6) How the FASB and the IASC acted to improve comparability under the Norwalk Agreement.

Answer -

In October 2002, the IASB and FASB signed a memorandum of understanding that has come to be known as the “Norwalk Agreement.” The two boards pledged to use their best efforts to (a) make their existing financial reporting standards “fully compatible as soon as is practicable” and (b) “to coordinate their future work programs to ensure that once achieved, compatibility is maintained.” “Fully compatible” was generally understood to mean that compliance with U.S. GAAP would also result in compliance with IFRS. That is, the standards would be aligned though not identical.

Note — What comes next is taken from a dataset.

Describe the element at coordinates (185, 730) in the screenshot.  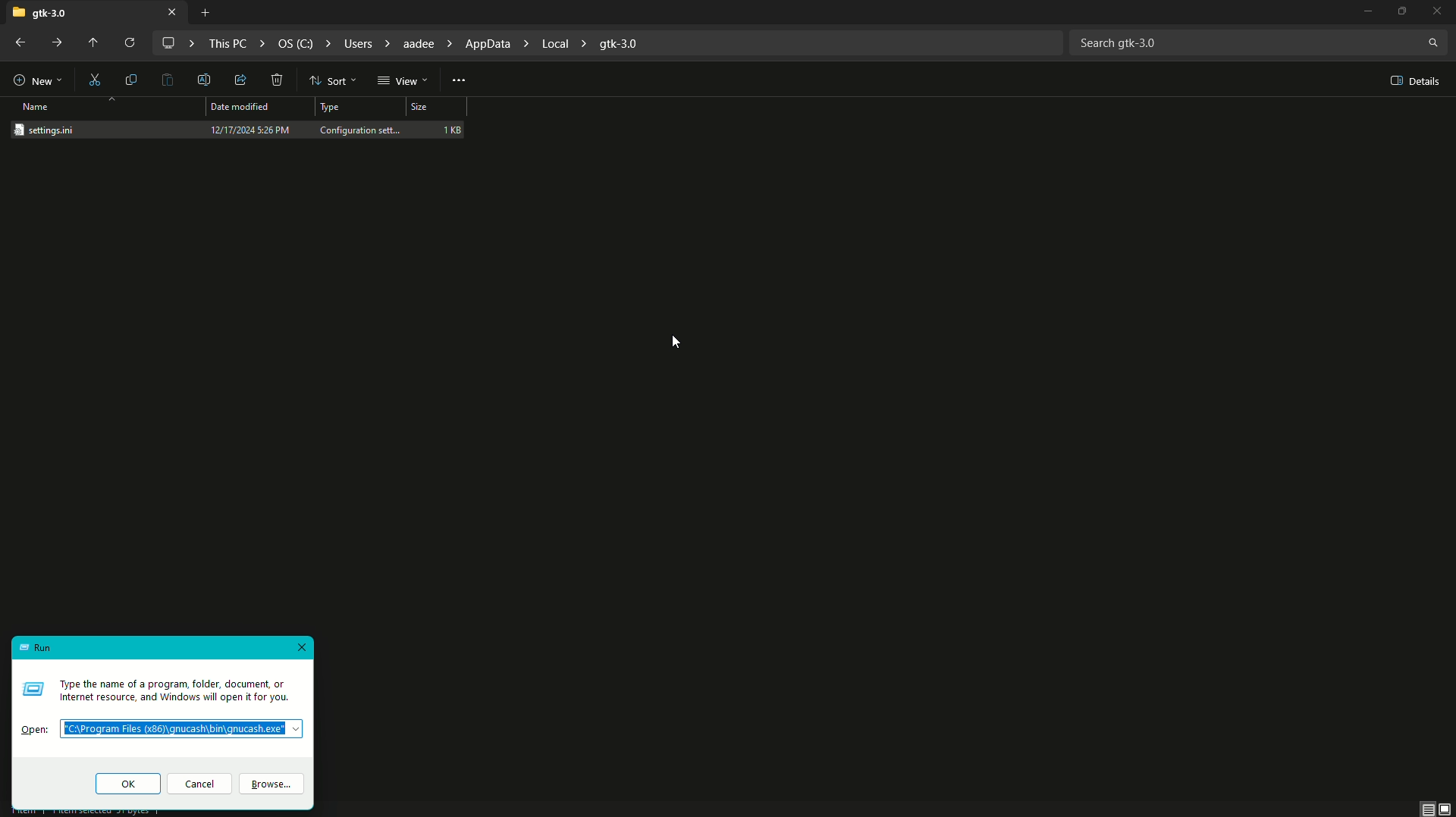
I see `File Path` at that location.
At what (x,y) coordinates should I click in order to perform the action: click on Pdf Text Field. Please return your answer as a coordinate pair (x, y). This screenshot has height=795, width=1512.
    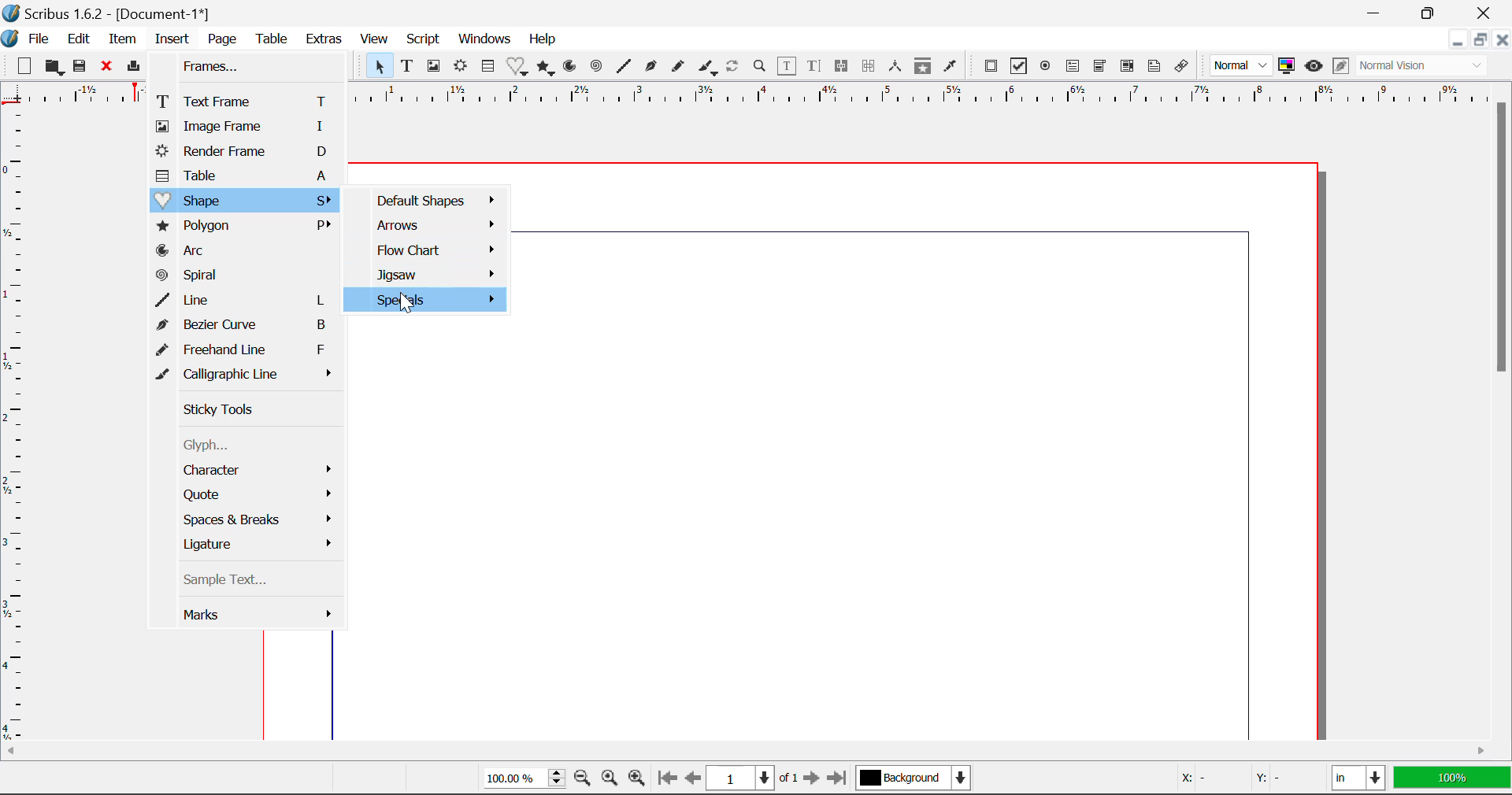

With the Norwalk Agreement, the boards launched a series of both short-term and longer-term convergence projects aimed at eliminating differences in the two sets of standards. The two boards agreed that where either IFRS or U.S. GAAP had the clearly preferable standard, the other board would adopt that standard. And where both boards’ standards needed improvement, the boards would work jointly on an improved standard.

The Norwalk Agreement has been updated several times since 2002, but always with the objective of two sets of standards that were converged in principle if not in words. The IFRS-U.S. GAAP convergence approach has been repeatedly endorsed by global financial leaders such as the G-20 as an important step on the path toward a single set of global accounting standards.